Dataset entries
******

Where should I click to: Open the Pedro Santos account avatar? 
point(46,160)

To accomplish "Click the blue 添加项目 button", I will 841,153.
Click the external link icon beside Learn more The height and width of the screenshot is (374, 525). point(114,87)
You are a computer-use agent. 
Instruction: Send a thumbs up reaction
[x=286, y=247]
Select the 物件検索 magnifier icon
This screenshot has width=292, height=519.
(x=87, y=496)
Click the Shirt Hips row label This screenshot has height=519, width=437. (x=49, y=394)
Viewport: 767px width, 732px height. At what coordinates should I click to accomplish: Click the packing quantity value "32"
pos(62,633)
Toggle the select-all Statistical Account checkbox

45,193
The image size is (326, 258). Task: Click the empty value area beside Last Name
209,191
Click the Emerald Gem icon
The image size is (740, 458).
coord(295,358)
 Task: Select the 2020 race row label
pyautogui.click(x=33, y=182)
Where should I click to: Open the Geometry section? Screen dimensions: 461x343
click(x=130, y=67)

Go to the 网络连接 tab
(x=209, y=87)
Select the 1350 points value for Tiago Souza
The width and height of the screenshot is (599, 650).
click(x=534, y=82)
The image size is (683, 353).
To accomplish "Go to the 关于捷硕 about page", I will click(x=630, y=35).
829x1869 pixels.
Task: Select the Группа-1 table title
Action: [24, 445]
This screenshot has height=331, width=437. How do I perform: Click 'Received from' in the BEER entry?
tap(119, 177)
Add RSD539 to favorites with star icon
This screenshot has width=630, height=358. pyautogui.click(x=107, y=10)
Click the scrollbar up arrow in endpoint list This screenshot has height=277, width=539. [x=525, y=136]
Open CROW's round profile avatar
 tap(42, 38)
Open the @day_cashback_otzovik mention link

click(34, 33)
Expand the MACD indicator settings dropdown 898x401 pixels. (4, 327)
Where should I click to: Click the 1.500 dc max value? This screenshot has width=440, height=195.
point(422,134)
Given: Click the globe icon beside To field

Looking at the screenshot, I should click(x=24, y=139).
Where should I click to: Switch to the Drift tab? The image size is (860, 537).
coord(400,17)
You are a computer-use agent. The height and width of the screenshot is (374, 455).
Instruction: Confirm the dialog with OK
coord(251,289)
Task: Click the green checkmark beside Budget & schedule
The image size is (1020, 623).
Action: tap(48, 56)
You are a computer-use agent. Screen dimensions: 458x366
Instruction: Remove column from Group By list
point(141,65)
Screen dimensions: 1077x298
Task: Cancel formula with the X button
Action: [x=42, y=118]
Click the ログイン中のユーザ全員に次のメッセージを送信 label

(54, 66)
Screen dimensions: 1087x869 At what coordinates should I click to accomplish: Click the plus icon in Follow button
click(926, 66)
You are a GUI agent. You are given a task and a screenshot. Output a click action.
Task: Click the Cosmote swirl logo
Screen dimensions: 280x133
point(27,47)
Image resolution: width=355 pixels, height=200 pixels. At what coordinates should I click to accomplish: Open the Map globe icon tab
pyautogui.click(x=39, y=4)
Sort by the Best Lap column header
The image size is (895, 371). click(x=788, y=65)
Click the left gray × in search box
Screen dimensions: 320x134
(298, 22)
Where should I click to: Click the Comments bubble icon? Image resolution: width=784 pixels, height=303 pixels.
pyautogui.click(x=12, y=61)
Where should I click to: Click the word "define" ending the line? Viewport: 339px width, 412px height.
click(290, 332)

******

◆ **Work order**: Count every line that holds the word "agent" in the entries, and state the result alone.

◆ **Output of the exercise**: 4